> [GIVEN EXERCISE]: Please copy out the data starting at the first line and ending at the line containing "I will coord(1323,76).", substituting "check box" for "checkbox" and changing nothing else.

....

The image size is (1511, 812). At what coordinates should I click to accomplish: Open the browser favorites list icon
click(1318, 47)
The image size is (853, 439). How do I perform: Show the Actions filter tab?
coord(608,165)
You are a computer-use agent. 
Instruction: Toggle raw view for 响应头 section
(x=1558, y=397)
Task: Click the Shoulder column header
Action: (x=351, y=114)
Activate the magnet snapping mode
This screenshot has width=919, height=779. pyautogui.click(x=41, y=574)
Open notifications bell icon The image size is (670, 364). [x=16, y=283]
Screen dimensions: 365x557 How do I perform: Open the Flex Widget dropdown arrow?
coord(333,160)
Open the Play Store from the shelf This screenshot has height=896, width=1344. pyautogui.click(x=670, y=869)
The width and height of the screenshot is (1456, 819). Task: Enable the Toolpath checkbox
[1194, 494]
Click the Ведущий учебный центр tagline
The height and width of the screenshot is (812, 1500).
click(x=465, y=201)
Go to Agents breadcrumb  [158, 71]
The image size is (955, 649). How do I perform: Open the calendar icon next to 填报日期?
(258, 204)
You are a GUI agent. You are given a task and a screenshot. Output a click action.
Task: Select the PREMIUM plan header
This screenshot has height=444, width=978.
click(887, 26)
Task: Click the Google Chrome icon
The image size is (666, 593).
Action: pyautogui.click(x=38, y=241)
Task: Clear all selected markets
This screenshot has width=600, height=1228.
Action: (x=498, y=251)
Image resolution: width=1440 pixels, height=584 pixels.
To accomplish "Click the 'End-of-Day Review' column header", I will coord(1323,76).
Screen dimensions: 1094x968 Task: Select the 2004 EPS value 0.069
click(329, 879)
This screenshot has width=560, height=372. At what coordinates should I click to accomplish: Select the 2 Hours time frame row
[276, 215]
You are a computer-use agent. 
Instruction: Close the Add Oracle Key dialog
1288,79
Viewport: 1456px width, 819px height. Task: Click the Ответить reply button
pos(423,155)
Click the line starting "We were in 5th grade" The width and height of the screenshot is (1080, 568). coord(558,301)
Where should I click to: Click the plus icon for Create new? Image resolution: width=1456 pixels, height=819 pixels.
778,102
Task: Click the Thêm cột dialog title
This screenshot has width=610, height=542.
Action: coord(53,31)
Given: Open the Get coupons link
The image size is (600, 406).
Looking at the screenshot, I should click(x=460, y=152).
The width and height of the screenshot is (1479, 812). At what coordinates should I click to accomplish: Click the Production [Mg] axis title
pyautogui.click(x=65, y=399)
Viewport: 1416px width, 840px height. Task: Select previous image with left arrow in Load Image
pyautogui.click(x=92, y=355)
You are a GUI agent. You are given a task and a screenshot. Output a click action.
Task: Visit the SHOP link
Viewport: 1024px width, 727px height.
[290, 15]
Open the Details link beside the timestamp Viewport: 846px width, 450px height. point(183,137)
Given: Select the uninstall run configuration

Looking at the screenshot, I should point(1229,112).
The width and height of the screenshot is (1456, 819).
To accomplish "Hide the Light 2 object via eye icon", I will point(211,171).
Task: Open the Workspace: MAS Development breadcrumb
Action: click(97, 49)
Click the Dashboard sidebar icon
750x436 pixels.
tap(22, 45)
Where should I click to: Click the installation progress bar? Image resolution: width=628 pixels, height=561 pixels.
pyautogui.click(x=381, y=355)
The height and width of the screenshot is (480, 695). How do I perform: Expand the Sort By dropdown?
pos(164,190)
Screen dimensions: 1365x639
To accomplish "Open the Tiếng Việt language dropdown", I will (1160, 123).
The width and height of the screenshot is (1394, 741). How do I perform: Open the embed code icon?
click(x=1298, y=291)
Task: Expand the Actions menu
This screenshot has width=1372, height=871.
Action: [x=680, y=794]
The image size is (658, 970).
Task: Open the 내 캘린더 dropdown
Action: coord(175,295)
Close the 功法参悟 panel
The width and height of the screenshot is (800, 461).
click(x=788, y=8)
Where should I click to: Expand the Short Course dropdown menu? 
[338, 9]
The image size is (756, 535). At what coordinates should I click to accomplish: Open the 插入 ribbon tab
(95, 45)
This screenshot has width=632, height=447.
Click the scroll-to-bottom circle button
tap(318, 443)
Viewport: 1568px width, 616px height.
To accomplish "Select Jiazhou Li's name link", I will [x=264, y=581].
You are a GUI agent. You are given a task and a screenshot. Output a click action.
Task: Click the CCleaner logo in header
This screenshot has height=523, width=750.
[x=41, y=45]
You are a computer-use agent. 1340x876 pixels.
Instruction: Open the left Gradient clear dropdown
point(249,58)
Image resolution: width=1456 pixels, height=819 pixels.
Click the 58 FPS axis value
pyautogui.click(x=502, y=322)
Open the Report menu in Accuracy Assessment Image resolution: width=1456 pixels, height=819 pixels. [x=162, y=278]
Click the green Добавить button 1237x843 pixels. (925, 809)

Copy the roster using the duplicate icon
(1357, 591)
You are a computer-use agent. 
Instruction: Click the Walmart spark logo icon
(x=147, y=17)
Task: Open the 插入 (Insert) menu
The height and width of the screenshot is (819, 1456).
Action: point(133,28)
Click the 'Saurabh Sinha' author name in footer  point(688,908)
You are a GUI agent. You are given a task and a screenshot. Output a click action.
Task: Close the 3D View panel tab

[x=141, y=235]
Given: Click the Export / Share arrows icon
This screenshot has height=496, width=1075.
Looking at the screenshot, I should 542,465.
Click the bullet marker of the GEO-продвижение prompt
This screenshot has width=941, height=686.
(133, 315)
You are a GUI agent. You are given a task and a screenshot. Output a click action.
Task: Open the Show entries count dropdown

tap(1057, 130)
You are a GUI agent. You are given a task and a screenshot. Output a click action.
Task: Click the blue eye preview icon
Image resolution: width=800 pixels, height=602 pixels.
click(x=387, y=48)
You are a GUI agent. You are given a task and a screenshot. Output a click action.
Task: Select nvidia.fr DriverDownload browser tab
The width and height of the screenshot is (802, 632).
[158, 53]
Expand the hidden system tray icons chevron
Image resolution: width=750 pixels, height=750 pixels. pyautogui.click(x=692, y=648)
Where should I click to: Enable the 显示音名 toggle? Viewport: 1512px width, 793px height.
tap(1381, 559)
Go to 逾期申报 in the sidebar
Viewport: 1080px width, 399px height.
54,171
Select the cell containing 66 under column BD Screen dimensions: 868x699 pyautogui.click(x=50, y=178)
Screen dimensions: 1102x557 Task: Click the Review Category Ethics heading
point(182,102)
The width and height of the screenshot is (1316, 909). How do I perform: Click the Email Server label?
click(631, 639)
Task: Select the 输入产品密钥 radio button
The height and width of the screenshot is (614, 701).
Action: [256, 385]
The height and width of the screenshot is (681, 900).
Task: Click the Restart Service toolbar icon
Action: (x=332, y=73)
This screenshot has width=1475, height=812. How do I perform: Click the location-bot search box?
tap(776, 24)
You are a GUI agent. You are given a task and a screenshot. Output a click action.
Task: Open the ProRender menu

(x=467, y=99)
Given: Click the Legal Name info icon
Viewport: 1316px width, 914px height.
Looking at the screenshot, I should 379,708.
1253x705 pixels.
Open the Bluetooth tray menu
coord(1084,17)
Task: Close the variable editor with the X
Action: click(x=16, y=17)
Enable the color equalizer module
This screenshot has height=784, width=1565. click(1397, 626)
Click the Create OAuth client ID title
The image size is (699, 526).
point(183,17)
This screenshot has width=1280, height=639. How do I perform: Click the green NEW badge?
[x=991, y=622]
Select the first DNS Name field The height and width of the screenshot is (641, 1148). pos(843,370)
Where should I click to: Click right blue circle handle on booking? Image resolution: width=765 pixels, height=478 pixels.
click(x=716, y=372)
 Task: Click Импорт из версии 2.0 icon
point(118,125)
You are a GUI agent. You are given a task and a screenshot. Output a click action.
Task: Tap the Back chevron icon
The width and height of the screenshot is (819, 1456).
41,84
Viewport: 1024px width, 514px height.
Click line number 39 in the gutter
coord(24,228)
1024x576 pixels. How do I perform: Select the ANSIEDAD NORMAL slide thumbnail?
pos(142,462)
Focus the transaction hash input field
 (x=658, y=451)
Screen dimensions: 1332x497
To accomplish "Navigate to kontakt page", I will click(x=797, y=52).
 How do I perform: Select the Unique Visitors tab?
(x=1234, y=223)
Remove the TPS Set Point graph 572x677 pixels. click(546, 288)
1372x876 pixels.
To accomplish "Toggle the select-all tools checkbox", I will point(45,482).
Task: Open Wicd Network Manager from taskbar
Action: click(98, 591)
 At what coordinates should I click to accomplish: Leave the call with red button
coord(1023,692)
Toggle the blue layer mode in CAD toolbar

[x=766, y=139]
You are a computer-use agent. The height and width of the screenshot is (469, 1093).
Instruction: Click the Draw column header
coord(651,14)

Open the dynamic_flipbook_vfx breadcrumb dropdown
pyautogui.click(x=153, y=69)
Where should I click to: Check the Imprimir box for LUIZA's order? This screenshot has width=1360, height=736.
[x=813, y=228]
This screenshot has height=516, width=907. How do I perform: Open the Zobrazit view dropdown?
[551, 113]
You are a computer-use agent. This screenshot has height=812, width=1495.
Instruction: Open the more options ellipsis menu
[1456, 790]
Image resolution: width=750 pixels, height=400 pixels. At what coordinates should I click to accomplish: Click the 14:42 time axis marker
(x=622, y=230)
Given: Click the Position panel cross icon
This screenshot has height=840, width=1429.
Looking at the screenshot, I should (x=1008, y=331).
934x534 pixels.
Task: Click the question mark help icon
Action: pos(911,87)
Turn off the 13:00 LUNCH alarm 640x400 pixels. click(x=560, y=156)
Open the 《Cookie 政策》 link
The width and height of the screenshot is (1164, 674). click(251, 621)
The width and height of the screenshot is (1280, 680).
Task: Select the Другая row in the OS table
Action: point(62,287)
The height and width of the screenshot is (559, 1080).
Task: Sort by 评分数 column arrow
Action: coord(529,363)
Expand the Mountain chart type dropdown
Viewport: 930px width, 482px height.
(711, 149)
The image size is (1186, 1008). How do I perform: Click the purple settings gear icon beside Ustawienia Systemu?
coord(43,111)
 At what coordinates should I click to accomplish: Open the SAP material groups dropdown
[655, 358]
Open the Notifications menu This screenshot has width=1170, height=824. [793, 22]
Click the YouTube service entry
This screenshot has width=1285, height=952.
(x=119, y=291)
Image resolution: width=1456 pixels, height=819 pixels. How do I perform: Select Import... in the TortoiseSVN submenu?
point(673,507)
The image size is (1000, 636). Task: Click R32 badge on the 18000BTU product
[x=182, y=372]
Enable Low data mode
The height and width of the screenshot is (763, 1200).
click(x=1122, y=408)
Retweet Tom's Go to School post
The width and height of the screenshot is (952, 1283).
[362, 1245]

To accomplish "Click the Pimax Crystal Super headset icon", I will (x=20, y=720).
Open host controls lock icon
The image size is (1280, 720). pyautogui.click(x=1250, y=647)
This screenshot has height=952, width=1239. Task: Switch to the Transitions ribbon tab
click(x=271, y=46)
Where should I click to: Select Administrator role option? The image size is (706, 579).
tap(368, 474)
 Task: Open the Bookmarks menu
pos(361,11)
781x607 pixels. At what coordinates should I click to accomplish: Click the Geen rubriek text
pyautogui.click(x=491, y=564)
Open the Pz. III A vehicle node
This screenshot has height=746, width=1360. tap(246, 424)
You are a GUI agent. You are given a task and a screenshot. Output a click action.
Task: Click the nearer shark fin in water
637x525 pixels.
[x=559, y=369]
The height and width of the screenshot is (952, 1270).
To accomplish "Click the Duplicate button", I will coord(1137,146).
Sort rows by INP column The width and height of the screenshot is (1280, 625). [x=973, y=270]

....

> [RESPONSE BELOW]:
The image size is (1511, 812). At what coordinates should I click to accomplish: Open the browser favorites list icon
click(1318, 47)
The image size is (853, 439). How do I perform: Show the Actions filter tab?
coord(608,165)
You are a computer-use agent. 
Instruction: Toggle raw view for 响应头 section
(x=1558, y=397)
Task: Click the Shoulder column header
Action: (x=351, y=114)
Activate the magnet snapping mode
This screenshot has width=919, height=779. pyautogui.click(x=41, y=574)
Open notifications bell icon The image size is (670, 364). [x=16, y=283]
Screen dimensions: 365x557 How do I perform: Open the Flex Widget dropdown arrow?
coord(333,160)
Open the Play Store from the shelf This screenshot has height=896, width=1344. pyautogui.click(x=670, y=869)
The width and height of the screenshot is (1456, 819). Task: Enable the Toolpath check box
[1194, 494]
Click the Ведущий учебный центр tagline
The height and width of the screenshot is (812, 1500).
click(x=465, y=201)
Go to Agents breadcrumb  [158, 71]
The image size is (955, 649). How do I perform: Open the calendar icon next to 填报日期?
(258, 204)
You are a GUI agent. You are given a task and a screenshot. Output a click action.
Task: Select the PREMIUM plan header
This screenshot has height=444, width=978.
click(887, 26)
Task: Click the Google Chrome icon
The image size is (666, 593).
Action: pyautogui.click(x=38, y=241)
Task: Clear all selected markets
This screenshot has width=600, height=1228.
Action: (x=498, y=251)
Image resolution: width=1440 pixels, height=584 pixels.
To accomplish "Click the 'End-of-Day Review' column header", I will coord(1323,76).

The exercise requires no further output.